Wednesday, November 7, 2007

Playing Number Games: The War in Iraq



A post on CNN's anti-war agenda by Bob Parks at Canada Free Press...

But think about it. Listening to the major networks and print pubs war coverage is like listening to a football game...

...In war, the traditional way of gauging who is winning or not is, unfortunately, a count of battlefield casualties. It seems logical, the last man standing wins. But as I’ve always had problems with the media and their portrayal of things in the Middle East, I asked one simple question: how many of the enemy have we killed?

We have everyone from activists to actors to congressmen and women to pundits all telling us how many of our servicemen and women have died in Iraq and Afghanistan. People keep score in blogs and even on the sides of their homes, yet we never hear the one number that may put at ease, for some, the sacrifice made by our sons and daughters.

How many of the enemy have we killed? A simple question.

The beauty of being an online columnist is that when you throw a question out there, sometimes someone who knows something about the topic contacts you and gives you the answer, which I’m happy to pass on to you.

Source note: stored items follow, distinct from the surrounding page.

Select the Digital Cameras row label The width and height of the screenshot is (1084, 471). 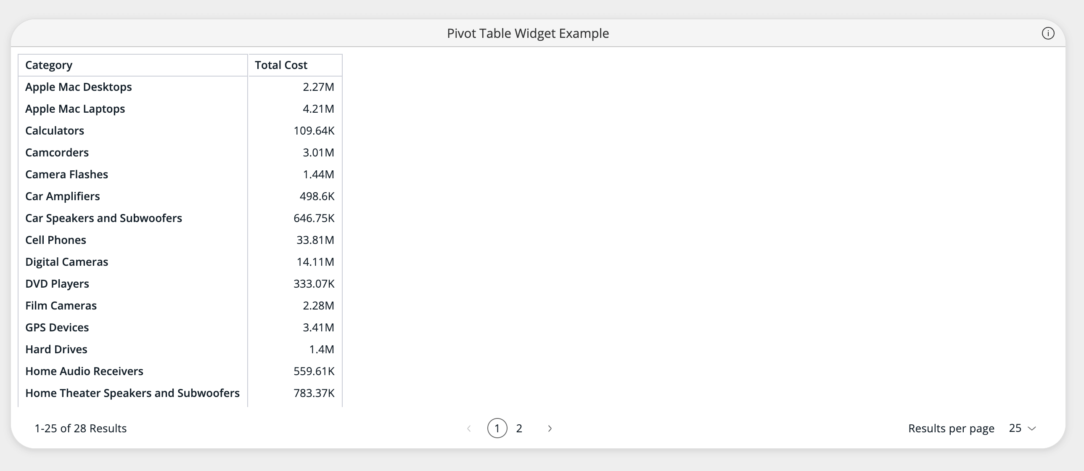pyautogui.click(x=66, y=262)
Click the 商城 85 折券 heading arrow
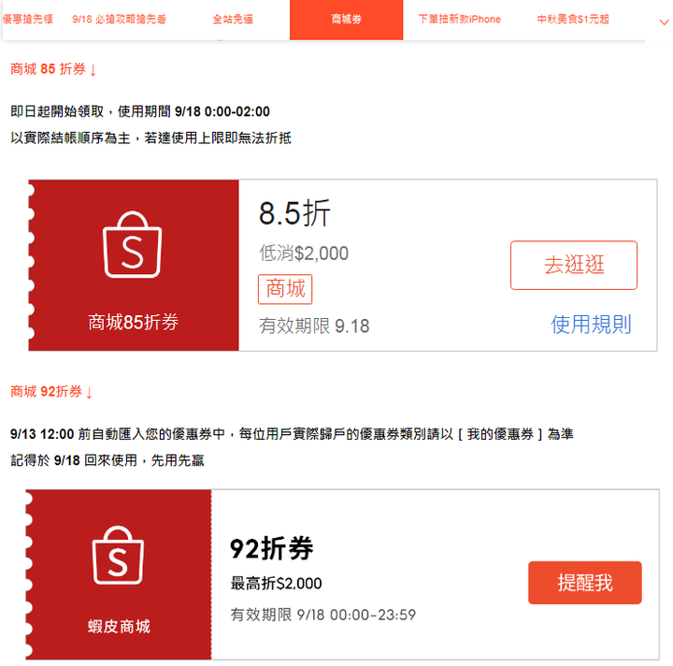 [93, 70]
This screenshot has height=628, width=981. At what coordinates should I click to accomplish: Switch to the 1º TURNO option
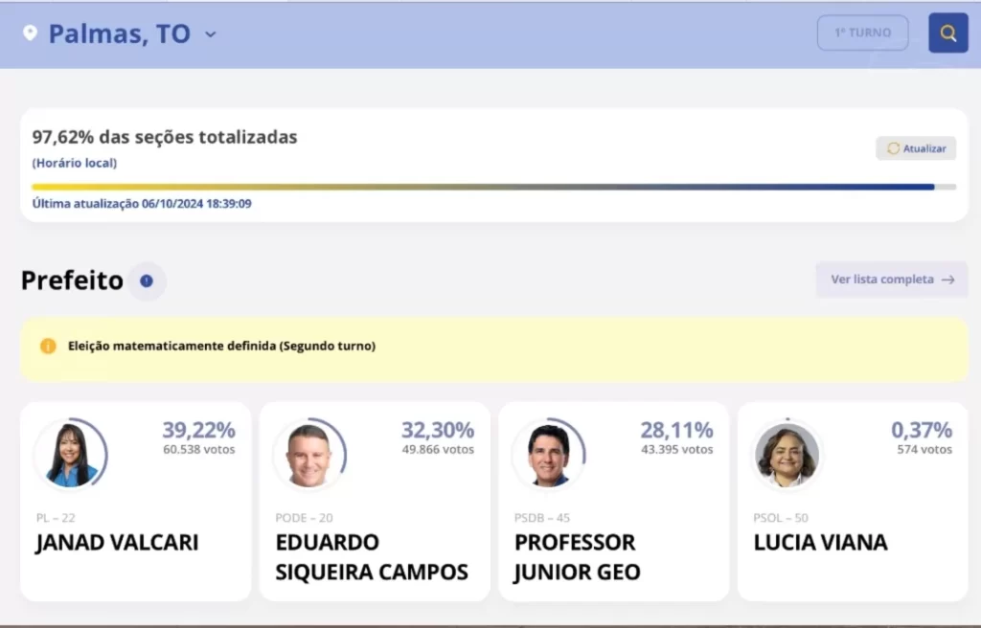[862, 32]
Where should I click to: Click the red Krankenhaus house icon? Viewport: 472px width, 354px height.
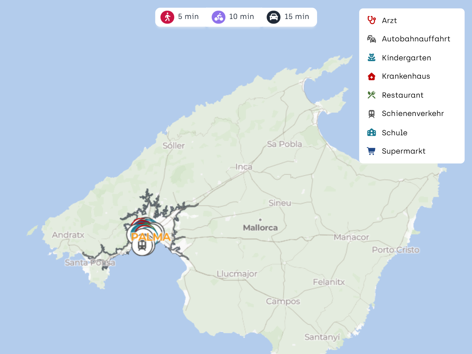coord(372,76)
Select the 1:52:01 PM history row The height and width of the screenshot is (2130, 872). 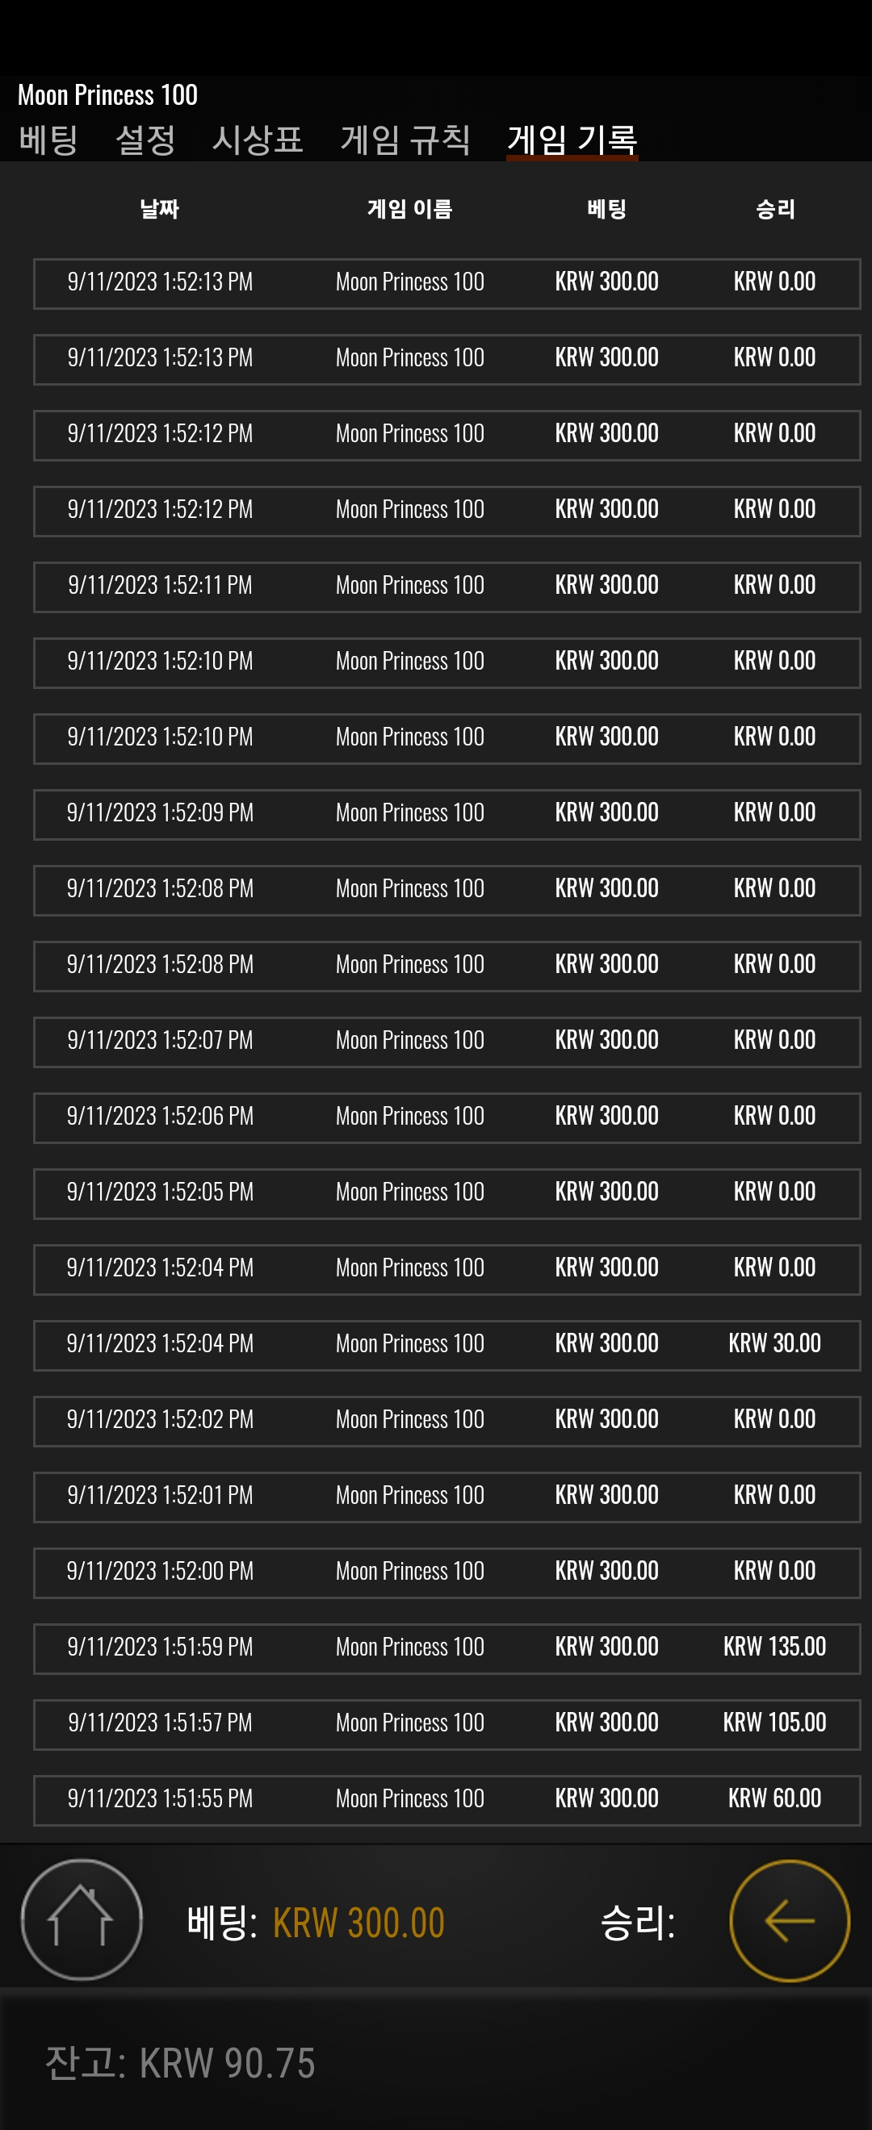coord(447,1497)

Larry Schweikart, Professor of History at the University of Dayton sent me the following:

"Last August, President Bush invited me and a few other military historians to spend an hour with him in the Oval Office. When I brought up this “enemy dead” issue, he shook his head and said, “I’m afraid since Vietnam and the ‘body counts’ we really can’t even use this as a measuring stick [as far as the public was concerned].” It was a sad commentary on how out of whack things got--especially if you think (as I do) that not all Muslims are terrorists. That means there are a finite number, and we have to be getting pretty close to the bottom of the barrel.

Since then, I’ve updated the numbers with refinements and calculate that a low estimate of 30,000 terrorists have been killed since 9/11, and an upperbound number of 60,000. On top of that, between 120 and 240,000 terrorists have been wounded. This is where it gets tricky. Likely because their medicine isn’t as good as ours, they have a higher death rate among wounded, which probably means that instead of 1 out of 8 dying of wounds, it’s more like 3 out of 8, and that number is in my first set of stats. In addition, we have captured close to 50,000 terrorists in Afghanistan and Iraq since 9/11, and since the beginning of hostilities in Iraq, using traditional desertion rates, I figure at least another 10,000 jihadists have put away the old IED and gone home.

So, a low estimate is that we have removed from the order of battle about 210,000 on the low end to 360,000 on the high end. This is an entire generation of jihadists, and will, if nothing else, significantly feminize Muslim society."